The x is small approximation doesn't work for this problem, so you have to set up an ICE table to solve for the amount of HCl, you can't use the H-H
Based on the information provided, it seems like you have set up the Henderson-Hasselbalch equation correctly. However, the mass of HCl that you calculated may be incorrect.
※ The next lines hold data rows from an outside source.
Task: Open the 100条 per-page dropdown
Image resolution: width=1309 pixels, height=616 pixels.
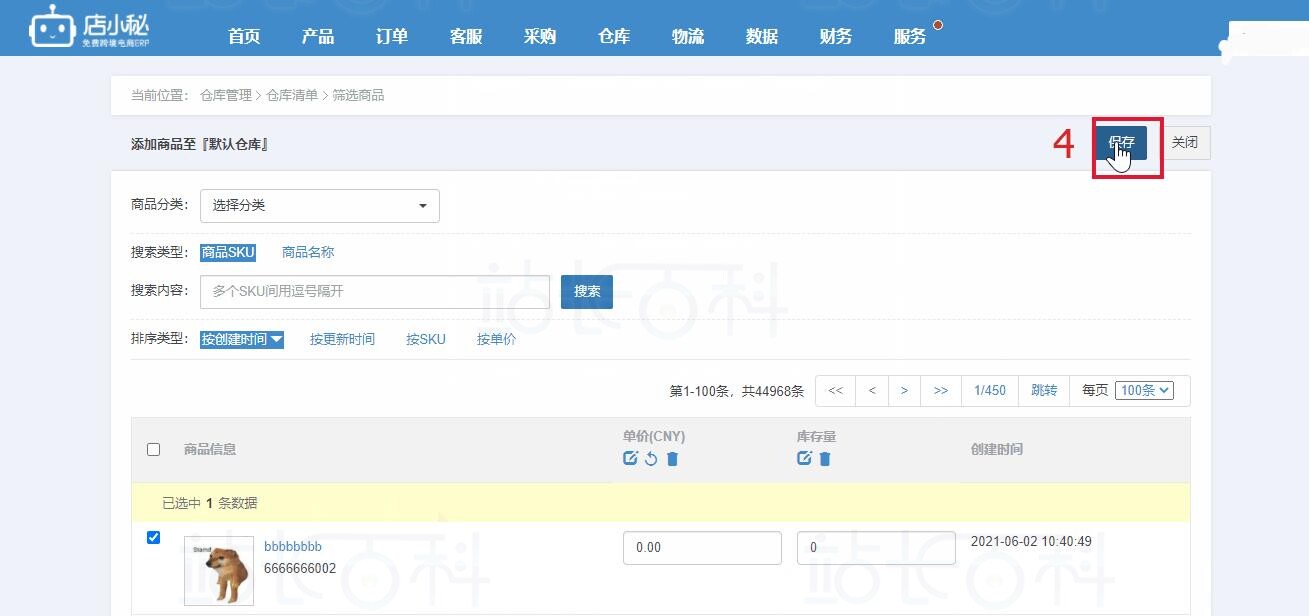Action: pyautogui.click(x=1145, y=390)
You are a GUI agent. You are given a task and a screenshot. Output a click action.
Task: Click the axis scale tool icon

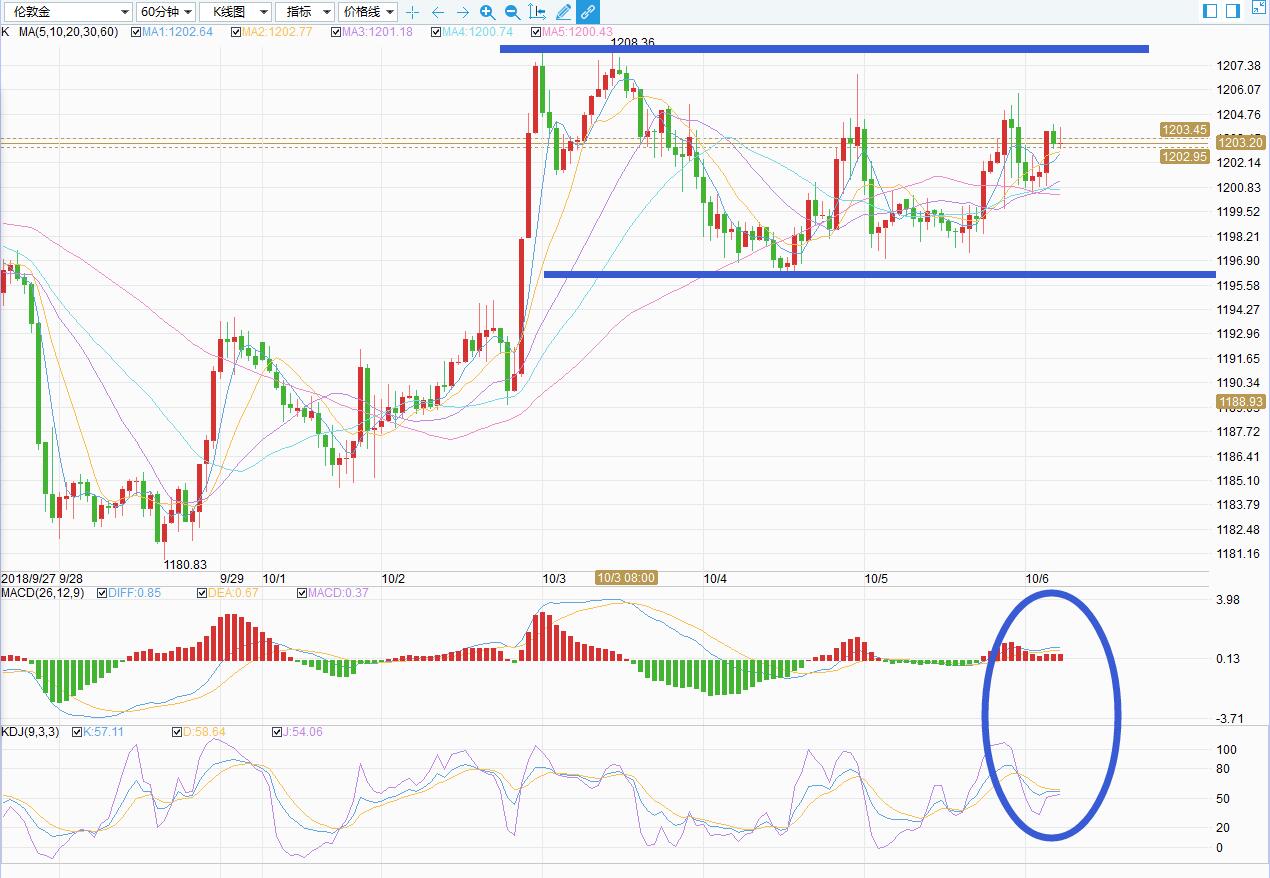(537, 12)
Let's go through the problem step by step to determine where the mistake might be.
To solve this problem, we can use the Henderson-Hasselbalch equation, which relates the pH of a buffer solution to the ratio of its conjugate acid and base concentrations:
pH = pKa + log([A-]/[HA])
Where:
pH is the desired pH (in this case, 9.00)
pKa is the negative logarithm of the acid dissociation constant (for NH3/NH4+ system, pKa = 9.24551)
[A-] is the concentration of the conjugate base (NH4+) in the buffer solution
[HA] is the concentration of the acid (NH3) in the buffer solution
You correctly identified [A-] as the concentration of NH4Br, which is 0.052 M, and [HA] as the concentration of NH3, which is 0.03445 M. The Henderson-Hasselbalch equation should be:
9.00 = 9.24551 + log((0.03445 - x) / (0.052 + x))
However, to solve for x (the change in concentration), you will need to rearrange the equation. After rearranging, you will get an equation that is not directly solvable analytically. Therefore, you should solve it numerically using trial and error or a computer program.
Here's an example of how you can solve it numerically using iteration:
1. Start with an initial guess for x, let's say x = 0.
2. Plug this value of x into the equation and calculate the left-hand side (LHS) and right-hand side (RHS) separately.
3. If LHS > RHS, increase the value of x; if LHS < RHS, decrease the value of x.
4. Repeat steps 2 and 3 until LHS is very close to RHS (e.g., within a small tolerance value like 0.001).
5. Once you have found the value of x, you can calculate the mass of HCl using the formula: mass = molar mass of HCl * moles of HCl.
By following this procedure, you should be able to find the correct value for x, which will allow you to calculate the mass of HCl accurately.